Anorak’s scope of services does not end there as it can also leverage its APIs to process data from customers’ money and personal finance apps, mortgage brokerage firms and investment platforms to provide tailored life insurance options.
Google-backed health insurer Clover Health
According to Crunchbase, one of the top 11 companies with the most investment capital raised in 2019. Ranking seventh, the health insurance provider startup Clover Health supplies a personalized Medicare Advantage that caters for senior citizens.
Service subscribers receive personalized health insurance coverage and treatment options through an in-house built platform that collects, organizes and analyses health and behavior data in real-time. It then goes on to provide medical advice to subscribers that is aimed at reducing out-of-pocket expenses.
The healthcare insuretech space seems ripe with companies that are taking advantage of AI and Machine learning, technologies that have only slowly permeated other industries. Companies like Aetna have put it to good use to settle health insurance claims. The technology has allowed the company’s employees more room to focus on the manual processes that truly deserve their attention.

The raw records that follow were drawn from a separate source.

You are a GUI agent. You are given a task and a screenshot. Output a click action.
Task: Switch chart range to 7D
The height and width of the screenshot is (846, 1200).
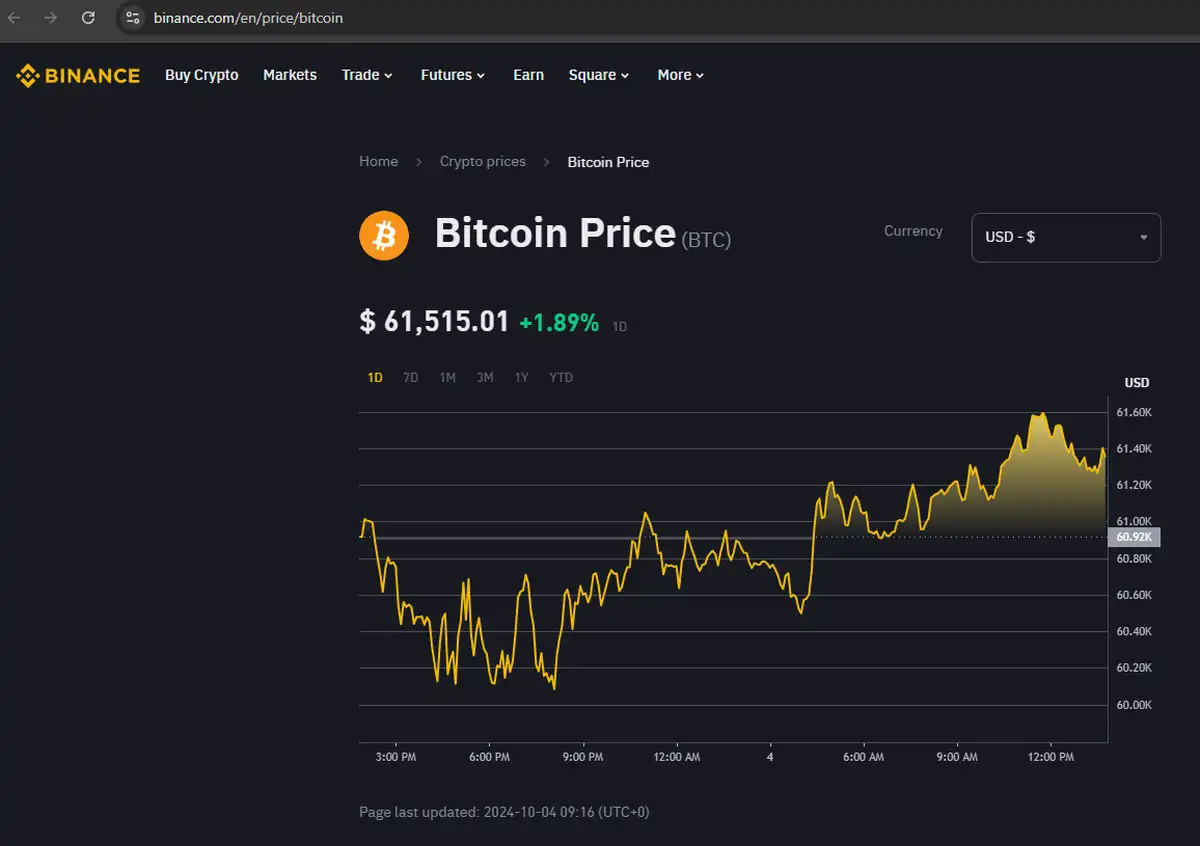(x=410, y=378)
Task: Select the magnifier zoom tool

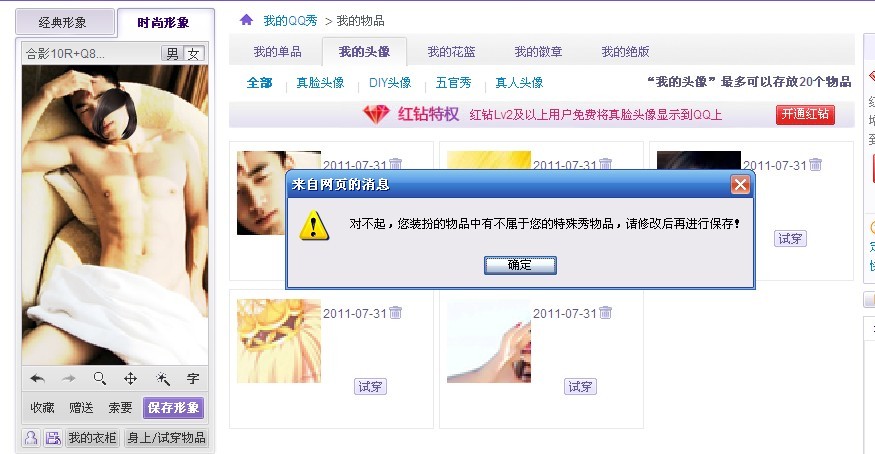Action: click(100, 379)
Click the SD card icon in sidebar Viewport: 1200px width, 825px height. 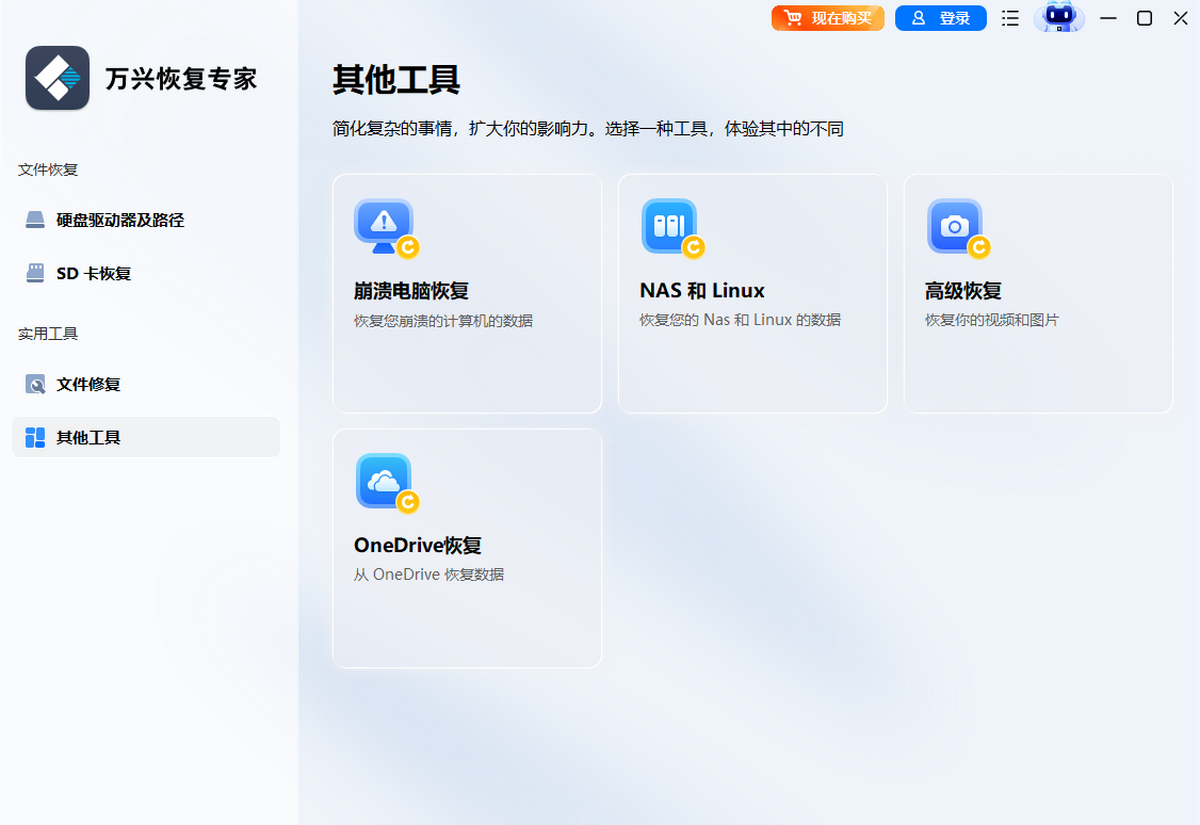click(x=35, y=273)
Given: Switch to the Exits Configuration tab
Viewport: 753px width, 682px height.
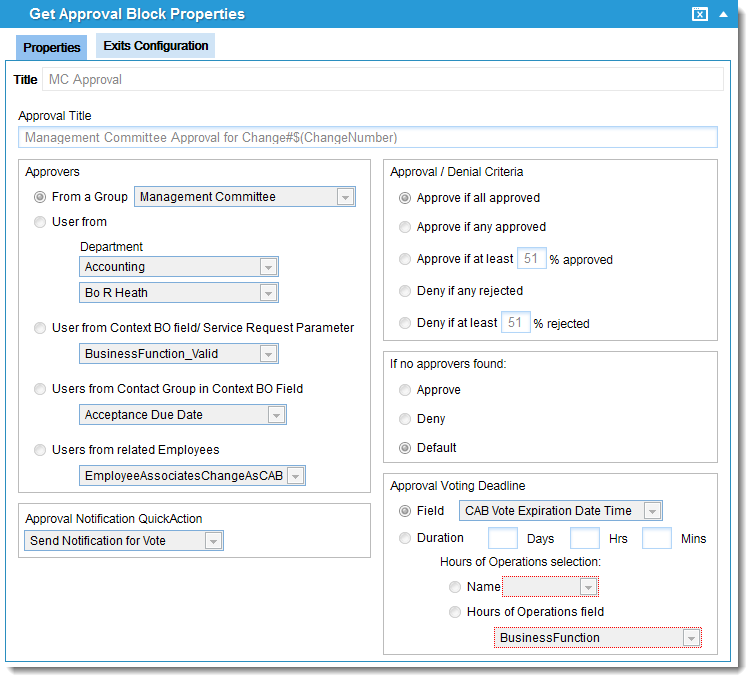Looking at the screenshot, I should pos(156,46).
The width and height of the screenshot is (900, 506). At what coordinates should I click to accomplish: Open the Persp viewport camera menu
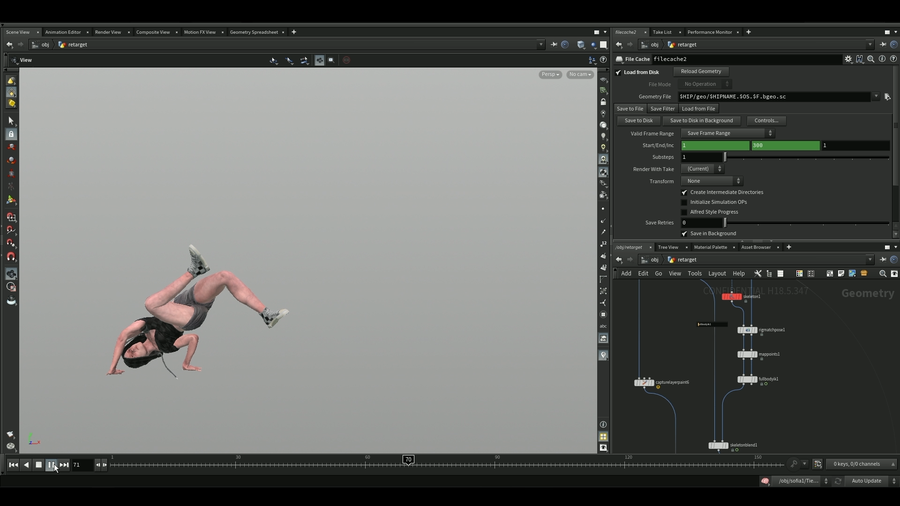pyautogui.click(x=550, y=74)
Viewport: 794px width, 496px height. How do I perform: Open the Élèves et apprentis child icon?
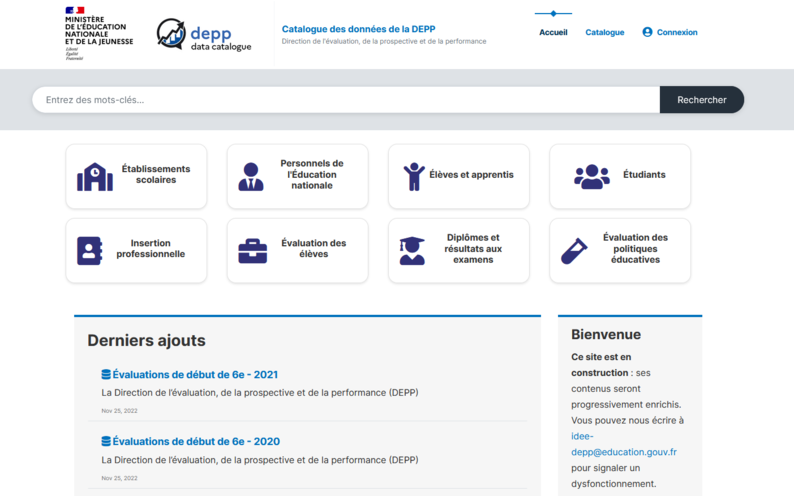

Vehicle insurance and self-driving car insurance
Even since 1998, car insurance companies have leaned on the use of telematics and trackers that record a vehicles movement stats and geolocation data. The technology helped identify and penalize problem derives with higher premiums, while at the same time rewarding the law-abiding drivers with lower insurance fees.

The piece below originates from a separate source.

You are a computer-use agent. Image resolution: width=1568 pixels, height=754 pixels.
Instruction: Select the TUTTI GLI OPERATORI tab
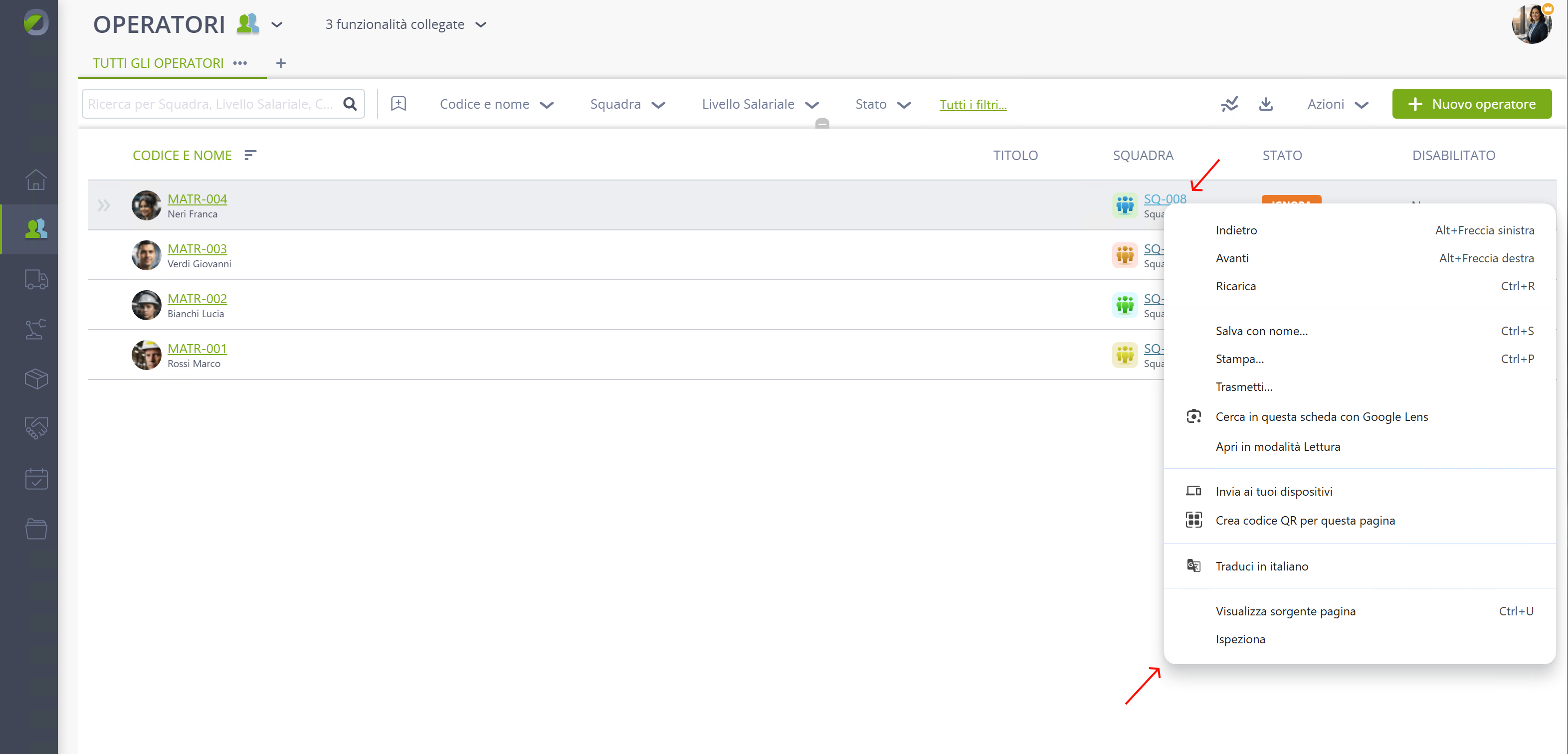(x=158, y=63)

The use of such IoT trackers never really took off until about 2016, when the number of cars connected to the internet skyrocketed to about a third of all the cars in America. Auto-insurance cars were now seeing more customers, who were willing to offer up their data and be tracked at the promise of bigger savings. Though, at the time, Pew Research Center findings showed that drivers were still skeptical of the way technology encroached upon privacy at the time and gave them a rating, similar to the one used by banks to determine creditworthiness.
Come 2020, the auto-insurance segment is now facing a major change with the popularity of the automated vehicle. Mass-market adoption will mean that new and even more flexible systems will need to be implemented for risk-assessment. In essence, automated vehicles mean the reduction of risk will entail a new way of determining accountability with a slew of new data points, as well as insurance products and services that will be fit for the job.

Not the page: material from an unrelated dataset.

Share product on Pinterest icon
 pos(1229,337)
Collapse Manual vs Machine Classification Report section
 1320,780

The future players of Insurtech
It is easy for large insurance companies to assume that insurtech startups come readily equipped to tackle all the technological challenges that lie on the path to digital transformation. The assumption is often based on the prior experience of the founders and backers of such small companies, who possess the technical talent and know-how in adjacent fields. While often true, it can also lead to the false assumption that all startups possess an in-house team, despite a significant share of the work being outsourced to offshore centres of expertise, who may have untapped expertise in the related field.
However, whatever the talent behind them, one thing remains arguably true — the application of agile product development methodologies in insurance. Be it API-driven or cloud-based solutions in conjunction with data mining and machine learning, the insurance space is surely morphing into the insurtech space on the whole. The expansion in the use of technology is all but imminent and in order to stay relevant and competitive traditional insurance companies will need to adapt to be remembered in the coming decade.